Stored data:
■ ■ ■ ■ ■

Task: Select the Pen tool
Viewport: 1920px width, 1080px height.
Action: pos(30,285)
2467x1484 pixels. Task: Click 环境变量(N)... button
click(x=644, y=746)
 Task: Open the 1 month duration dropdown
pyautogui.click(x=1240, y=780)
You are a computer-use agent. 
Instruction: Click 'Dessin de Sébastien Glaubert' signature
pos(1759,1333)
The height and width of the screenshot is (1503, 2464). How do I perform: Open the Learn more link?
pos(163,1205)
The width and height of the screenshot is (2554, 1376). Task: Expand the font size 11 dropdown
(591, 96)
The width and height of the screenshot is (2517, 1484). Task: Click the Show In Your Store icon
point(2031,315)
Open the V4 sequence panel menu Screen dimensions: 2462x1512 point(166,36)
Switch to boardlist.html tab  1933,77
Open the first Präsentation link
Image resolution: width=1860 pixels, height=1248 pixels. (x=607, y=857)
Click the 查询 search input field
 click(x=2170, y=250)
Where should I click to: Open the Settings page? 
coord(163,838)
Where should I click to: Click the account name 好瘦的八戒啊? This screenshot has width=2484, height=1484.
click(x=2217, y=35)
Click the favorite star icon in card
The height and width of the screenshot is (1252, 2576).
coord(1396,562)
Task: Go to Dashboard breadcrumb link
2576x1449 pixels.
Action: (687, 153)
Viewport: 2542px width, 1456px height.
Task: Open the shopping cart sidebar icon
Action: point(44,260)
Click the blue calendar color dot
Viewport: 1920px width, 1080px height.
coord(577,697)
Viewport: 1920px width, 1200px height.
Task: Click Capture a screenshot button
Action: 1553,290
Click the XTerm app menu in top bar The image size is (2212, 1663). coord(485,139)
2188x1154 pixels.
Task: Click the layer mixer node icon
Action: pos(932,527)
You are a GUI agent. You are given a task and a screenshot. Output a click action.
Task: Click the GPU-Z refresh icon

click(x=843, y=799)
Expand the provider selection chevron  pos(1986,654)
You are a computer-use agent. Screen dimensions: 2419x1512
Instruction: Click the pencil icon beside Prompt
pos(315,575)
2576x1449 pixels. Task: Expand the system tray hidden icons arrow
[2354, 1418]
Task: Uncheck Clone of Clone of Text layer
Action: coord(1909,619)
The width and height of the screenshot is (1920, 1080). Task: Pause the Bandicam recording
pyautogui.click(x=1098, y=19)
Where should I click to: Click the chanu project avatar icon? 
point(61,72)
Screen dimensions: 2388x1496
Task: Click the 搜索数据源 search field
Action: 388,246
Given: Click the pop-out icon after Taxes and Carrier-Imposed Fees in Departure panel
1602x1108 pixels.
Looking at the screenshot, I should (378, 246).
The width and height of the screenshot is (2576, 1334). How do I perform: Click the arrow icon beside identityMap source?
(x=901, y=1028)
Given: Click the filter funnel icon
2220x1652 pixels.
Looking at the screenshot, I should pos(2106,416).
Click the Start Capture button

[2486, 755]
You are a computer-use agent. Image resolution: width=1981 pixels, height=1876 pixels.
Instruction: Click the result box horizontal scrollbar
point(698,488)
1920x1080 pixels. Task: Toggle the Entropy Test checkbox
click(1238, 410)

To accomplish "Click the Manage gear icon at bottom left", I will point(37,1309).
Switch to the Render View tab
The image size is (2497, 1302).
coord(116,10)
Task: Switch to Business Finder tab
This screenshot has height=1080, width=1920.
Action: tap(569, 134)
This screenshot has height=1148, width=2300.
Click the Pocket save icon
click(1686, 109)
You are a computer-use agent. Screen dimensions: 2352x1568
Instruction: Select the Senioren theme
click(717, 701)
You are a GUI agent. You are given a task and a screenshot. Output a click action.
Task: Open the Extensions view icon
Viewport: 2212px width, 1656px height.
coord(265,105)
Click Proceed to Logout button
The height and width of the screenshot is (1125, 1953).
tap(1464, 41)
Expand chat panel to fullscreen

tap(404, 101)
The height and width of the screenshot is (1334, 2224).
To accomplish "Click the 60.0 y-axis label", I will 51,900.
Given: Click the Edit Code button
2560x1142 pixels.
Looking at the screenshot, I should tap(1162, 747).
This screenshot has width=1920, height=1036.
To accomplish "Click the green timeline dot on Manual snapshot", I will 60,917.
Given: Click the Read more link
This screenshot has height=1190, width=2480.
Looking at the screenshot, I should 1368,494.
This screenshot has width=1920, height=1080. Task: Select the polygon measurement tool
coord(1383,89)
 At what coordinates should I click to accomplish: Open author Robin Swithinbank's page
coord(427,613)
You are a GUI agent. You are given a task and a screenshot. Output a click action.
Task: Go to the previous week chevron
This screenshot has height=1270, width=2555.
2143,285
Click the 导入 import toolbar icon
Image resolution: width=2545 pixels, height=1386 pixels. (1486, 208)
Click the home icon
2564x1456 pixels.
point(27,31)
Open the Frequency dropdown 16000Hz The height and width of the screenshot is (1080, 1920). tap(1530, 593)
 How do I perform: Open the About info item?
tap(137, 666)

■ ■ ■ ■ ■

→ **Requirement**
Using the records above, output exactly the lines from the one containing "At what coordinates" through the last line, and no others.

→ **Response area**
 At what coordinates should I click to accomplish: Open author Robin Swithinbank's page
coord(427,613)
You are a GUI agent. You are given a task and a screenshot. Output a click action.
Task: Go to the previous week chevron
This screenshot has height=1270, width=2555.
2143,285
Click the 导入 import toolbar icon
Image resolution: width=2545 pixels, height=1386 pixels. (1486, 208)
Click the home icon
2564x1456 pixels.
point(27,31)
Open the Frequency dropdown 16000Hz The height and width of the screenshot is (1080, 1920). tap(1530, 593)
 How do I perform: Open the About info item?
tap(137, 666)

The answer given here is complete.